- **Exercise goal**: All the lines below need to be output exactly, apart from any images.

- **Data extracts**:
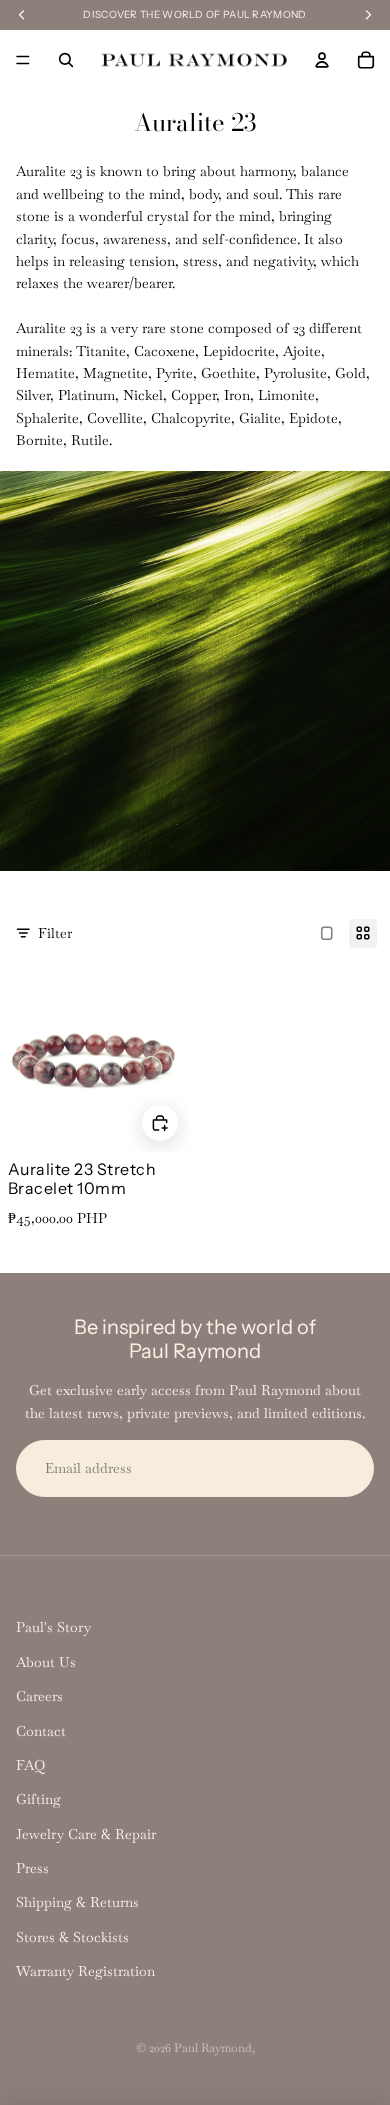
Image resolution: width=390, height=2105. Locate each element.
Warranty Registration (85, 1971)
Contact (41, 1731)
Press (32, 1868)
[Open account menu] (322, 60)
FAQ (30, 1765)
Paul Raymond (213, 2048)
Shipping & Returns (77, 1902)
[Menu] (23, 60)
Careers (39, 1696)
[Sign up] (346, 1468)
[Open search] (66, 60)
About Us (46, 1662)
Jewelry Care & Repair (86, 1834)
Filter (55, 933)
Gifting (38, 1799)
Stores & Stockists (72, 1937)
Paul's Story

- **Written response**:
Image resolution: width=390, height=2105. Locate each element.
Warranty Registration (85, 1971)
Contact (41, 1731)
Press (32, 1868)
[Open account menu] (322, 60)
FAQ (30, 1765)
Paul Raymond (213, 2048)
Shipping & Returns (77, 1902)
[Menu] (23, 60)
Careers (39, 1696)
[Sign up] (346, 1468)
[Open search] (66, 60)
About Us (46, 1662)
Jewelry Care & Repair (86, 1834)
Filter (55, 933)
Gifting (38, 1799)
Stores & Stockists (72, 1937)
Paul's Story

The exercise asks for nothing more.